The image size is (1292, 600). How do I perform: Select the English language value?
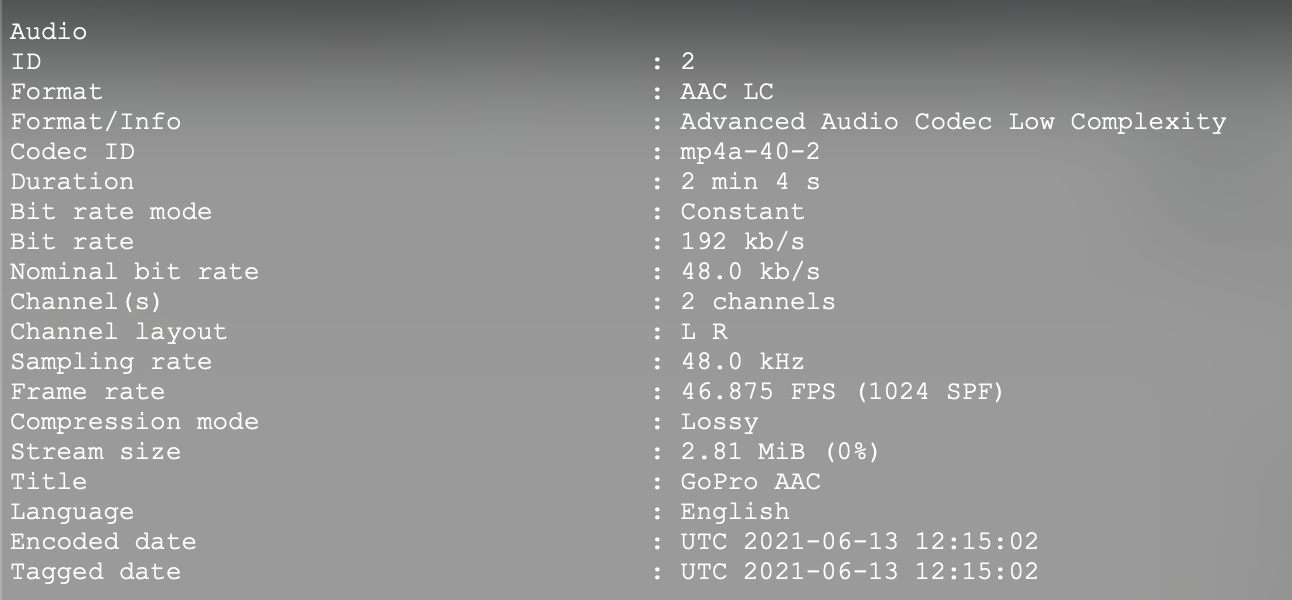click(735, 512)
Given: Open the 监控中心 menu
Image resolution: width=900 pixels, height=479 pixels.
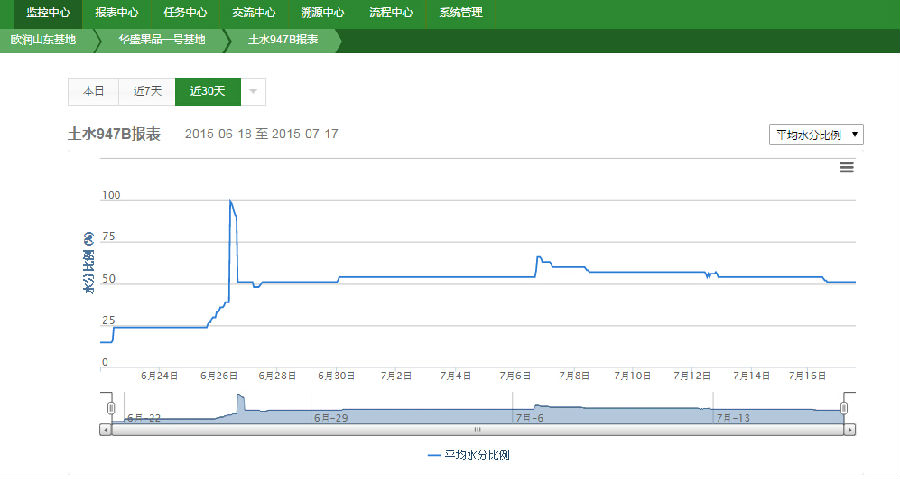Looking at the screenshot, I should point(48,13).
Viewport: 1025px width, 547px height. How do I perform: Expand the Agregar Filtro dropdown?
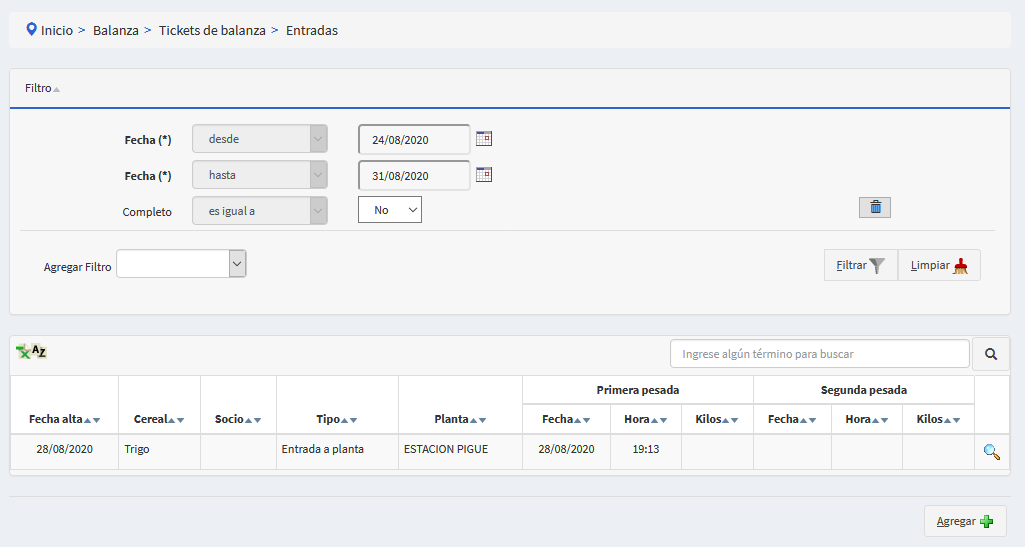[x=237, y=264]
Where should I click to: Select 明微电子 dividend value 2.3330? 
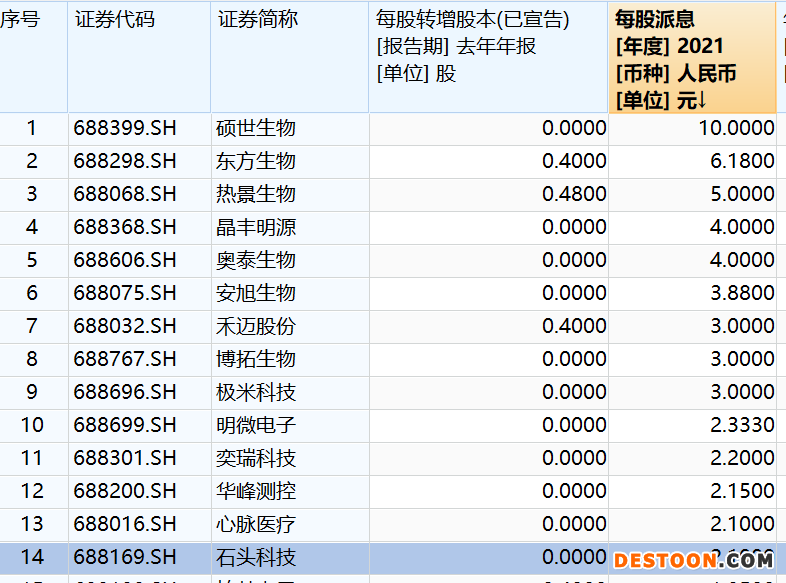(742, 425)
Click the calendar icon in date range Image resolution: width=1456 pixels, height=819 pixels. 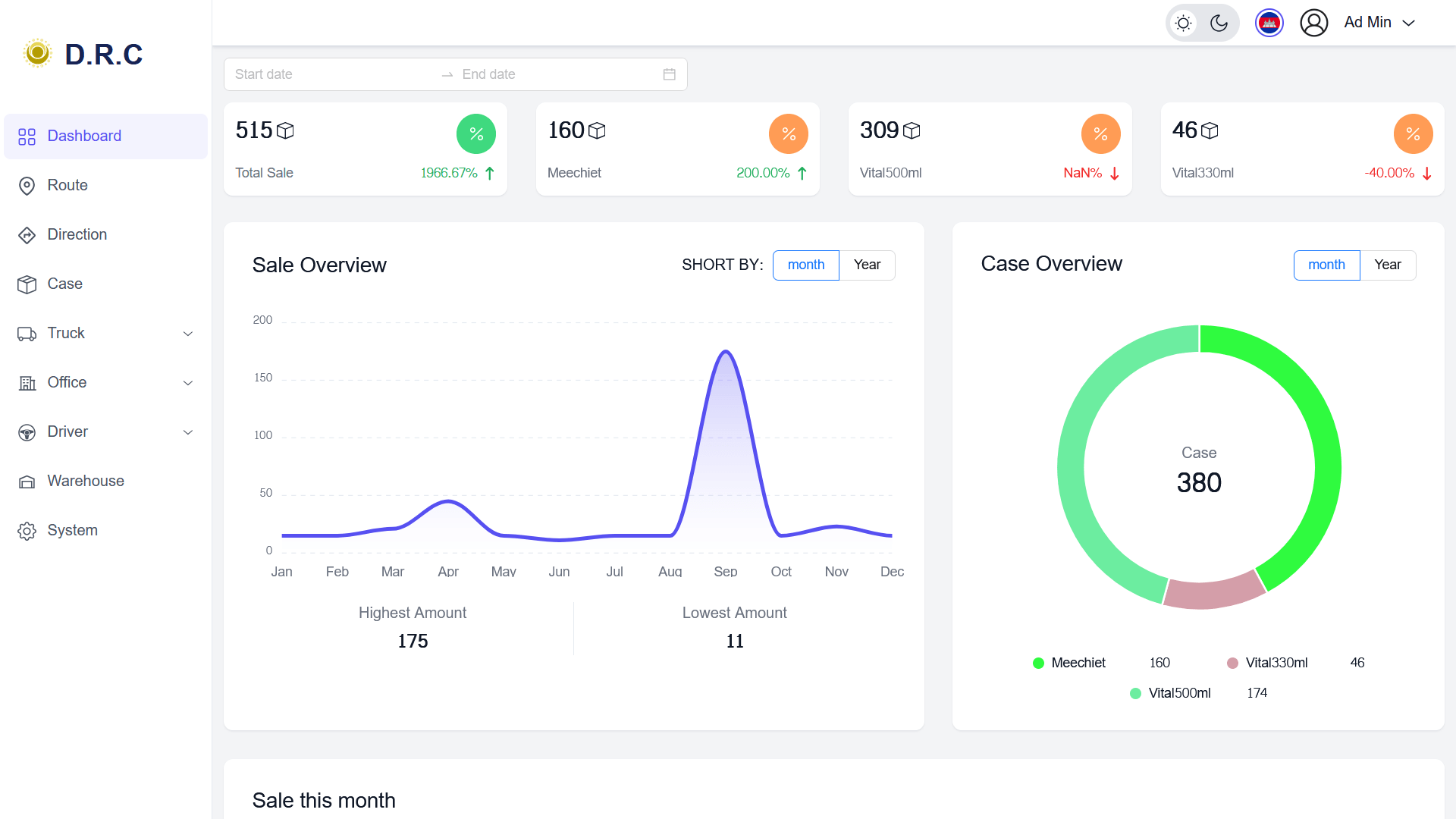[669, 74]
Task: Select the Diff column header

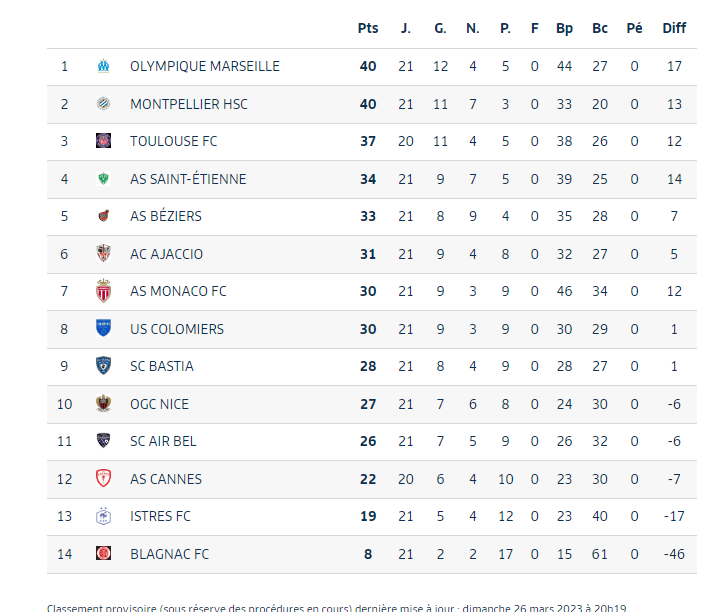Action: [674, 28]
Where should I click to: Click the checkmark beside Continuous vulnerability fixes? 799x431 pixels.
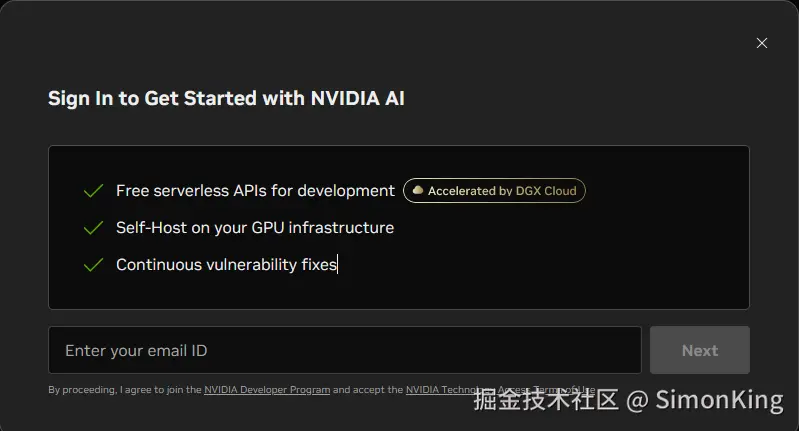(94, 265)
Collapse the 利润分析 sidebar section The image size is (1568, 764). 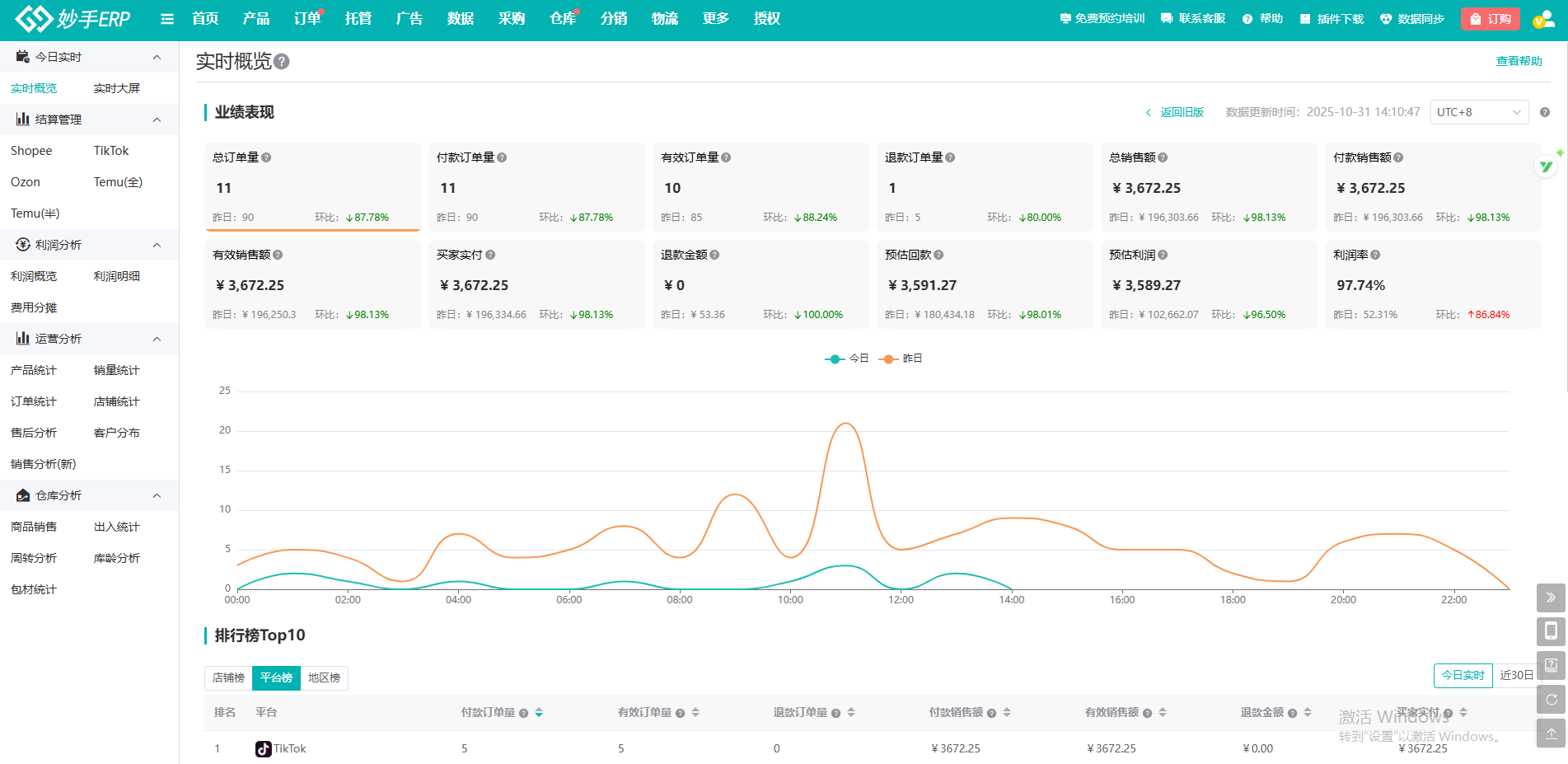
-*-*-
## OBJECTIVE
Reproduce the material verbatim, starting at its beginning and ending with the line that contains "Looking at the", inclusive. Omit the pictures from your reproduction.

## TASK RESULT
The image size is (1292, 600). How do I perform: Select the English language value?
click(735, 512)
Given: Open the 监控中心 menu
Image resolution: width=900 pixels, height=479 pixels.
Looking at the screenshot, I should point(48,13).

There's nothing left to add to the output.